What is asked.
#1 In the blog post below, what does the author say NATO stands for?
#2 Reproduce the blog post below word for word, from "Then when i" up to and including "the side wall...".

Quoted text.
————————

Wednesday, 25 March 2009

NATO

I have become a NATO!!!
No Action, Talk Only. 
I recently realise i'm already a NATO person. Which is all talk, no action.
For so long i have been like that.  I have to admit that i really not a born leader. So sometimes lack the proactive to take action towards wat i think i should be doing. 

But as i'm on my journey to develop my character and traits, it's good that i realised i'm a NATO person so that i can begin to start from small to change this habit. 

So for this, i hav list down my to do list into small parts to be able to completed one at a time. 
Slowly but sure to develop the confidence and tempo to become an proactive person. 

:)
All the best.

Monday, 23 March 2009

World War or Alien invasion?




Today is a hot day. I was woken up by the sound of the construction down there..
While i didnt really hav a sound sleep, i had an interesting dream..

When i realised, i was in a building looking around. And then suddenly looking out the glasses and saw many incoming missiles, but was hold back by the building. So we who are in the building was safe as the missiles cant get into the building and blasted us.. I was so near the glasses that i can see the missiles with red color head and white rear stopped at the glasses. But i heard some explosion, then turn back, and see other places, i saw the other building which is not as high as the one i were in, all were explode by the missiles.. Then i remember, in those small small house, have something important, but i don't know what's that...
So after all the explosion, suddenly i feel like being knocked off by someone..

Then when i regain consious, i was with Jarren in somewhere like "space" in the movie.. The sky was all black, and we were tie in hand, and sitting  on white landscape..
The strange thing is, i jus cant see where the guards are. There are no ppl guarding us and we are just being tied there. So Jarren and I decided to run, so we release the tie and run. But then the guard appear, so we run. We run until there's no more way to run, and see the deep black valley. And we decided to jump to the other side. But when we jump, our body feel very light and it was actually flying to the other side, even though we jump too hard and knock at the side wall...

————————

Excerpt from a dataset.
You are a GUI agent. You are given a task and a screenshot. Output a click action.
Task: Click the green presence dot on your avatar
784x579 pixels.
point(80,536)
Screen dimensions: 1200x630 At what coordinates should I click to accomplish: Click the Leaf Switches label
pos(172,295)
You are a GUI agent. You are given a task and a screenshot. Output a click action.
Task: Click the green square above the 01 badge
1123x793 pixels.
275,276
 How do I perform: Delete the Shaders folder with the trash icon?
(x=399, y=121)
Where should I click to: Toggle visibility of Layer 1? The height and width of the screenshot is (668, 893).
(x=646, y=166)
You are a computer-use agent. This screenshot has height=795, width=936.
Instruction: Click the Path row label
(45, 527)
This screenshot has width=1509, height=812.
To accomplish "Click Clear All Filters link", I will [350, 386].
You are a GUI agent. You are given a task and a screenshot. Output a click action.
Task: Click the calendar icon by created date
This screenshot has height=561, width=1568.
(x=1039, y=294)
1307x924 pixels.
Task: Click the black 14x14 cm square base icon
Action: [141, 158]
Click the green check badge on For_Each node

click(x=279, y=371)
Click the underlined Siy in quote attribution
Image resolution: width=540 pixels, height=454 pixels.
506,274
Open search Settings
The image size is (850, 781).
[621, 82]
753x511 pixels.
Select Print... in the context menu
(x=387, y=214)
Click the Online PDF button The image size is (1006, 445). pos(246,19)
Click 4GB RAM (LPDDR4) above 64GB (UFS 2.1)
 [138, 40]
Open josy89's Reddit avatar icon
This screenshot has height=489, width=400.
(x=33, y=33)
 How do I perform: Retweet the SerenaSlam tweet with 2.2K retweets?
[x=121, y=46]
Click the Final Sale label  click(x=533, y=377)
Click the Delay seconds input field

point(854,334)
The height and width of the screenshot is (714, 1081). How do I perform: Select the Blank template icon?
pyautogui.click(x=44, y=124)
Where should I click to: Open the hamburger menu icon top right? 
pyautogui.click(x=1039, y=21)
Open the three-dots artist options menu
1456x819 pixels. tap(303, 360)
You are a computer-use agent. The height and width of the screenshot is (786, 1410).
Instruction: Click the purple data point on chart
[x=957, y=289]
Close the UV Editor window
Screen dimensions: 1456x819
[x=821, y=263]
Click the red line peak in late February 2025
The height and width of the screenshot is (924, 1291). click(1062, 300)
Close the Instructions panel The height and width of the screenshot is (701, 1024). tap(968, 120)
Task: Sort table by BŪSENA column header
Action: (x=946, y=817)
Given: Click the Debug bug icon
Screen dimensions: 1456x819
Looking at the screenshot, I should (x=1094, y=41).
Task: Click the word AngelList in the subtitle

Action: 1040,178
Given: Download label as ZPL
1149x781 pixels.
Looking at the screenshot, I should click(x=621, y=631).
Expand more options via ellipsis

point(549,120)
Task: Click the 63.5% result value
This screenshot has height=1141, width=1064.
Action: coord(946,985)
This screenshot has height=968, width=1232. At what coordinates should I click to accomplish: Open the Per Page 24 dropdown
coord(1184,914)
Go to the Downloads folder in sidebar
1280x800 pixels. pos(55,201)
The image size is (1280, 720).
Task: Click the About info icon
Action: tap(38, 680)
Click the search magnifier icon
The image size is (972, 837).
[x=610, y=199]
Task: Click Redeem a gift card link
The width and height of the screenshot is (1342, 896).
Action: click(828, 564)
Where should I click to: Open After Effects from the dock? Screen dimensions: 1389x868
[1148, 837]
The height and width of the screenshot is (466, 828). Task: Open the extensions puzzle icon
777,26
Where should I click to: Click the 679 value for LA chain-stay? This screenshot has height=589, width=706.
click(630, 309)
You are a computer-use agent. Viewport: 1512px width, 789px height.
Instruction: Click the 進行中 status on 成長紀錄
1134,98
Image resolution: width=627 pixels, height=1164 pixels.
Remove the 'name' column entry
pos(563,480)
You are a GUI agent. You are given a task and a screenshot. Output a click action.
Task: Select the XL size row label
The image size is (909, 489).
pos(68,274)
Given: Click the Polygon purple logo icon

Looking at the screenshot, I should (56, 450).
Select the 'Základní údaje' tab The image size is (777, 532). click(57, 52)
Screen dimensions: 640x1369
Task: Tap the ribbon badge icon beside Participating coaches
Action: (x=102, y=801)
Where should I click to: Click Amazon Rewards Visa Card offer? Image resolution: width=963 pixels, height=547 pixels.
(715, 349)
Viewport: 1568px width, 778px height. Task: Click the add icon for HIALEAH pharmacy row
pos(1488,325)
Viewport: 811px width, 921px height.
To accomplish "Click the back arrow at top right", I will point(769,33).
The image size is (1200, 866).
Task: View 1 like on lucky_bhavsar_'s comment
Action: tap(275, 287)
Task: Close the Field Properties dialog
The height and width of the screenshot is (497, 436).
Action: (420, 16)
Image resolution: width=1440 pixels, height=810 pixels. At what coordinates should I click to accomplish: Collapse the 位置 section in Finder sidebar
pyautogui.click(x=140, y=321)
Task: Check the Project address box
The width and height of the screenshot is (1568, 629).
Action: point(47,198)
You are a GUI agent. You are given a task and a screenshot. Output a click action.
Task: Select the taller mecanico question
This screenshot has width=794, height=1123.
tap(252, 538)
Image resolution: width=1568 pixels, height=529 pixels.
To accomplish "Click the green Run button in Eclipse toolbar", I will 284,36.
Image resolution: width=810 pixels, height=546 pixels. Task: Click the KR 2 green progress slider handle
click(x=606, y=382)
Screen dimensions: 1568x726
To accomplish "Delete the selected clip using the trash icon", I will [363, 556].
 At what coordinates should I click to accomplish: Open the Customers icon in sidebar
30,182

————————

Responses.
#1 No Action, Talk Only.

#2
Then when i regain consious, i was with Jarren in somewhere like "space" in the movie.. The sky was all black, and we were tie in hand, and sitting  on white landscape..
The strange thing is, i jus cant see where the guards are. There are no ppl guarding us and we are just being tied there. So Jarren and I decided to run, so we release the tie and run. But then the guard appear, so we run. We run until there's no more way to run, and see the deep black valley. And we decided to jump to the other side. But when we jump, our body feel very light and it was actually flying to the other side, even though we jump too hard and knock at the side wall...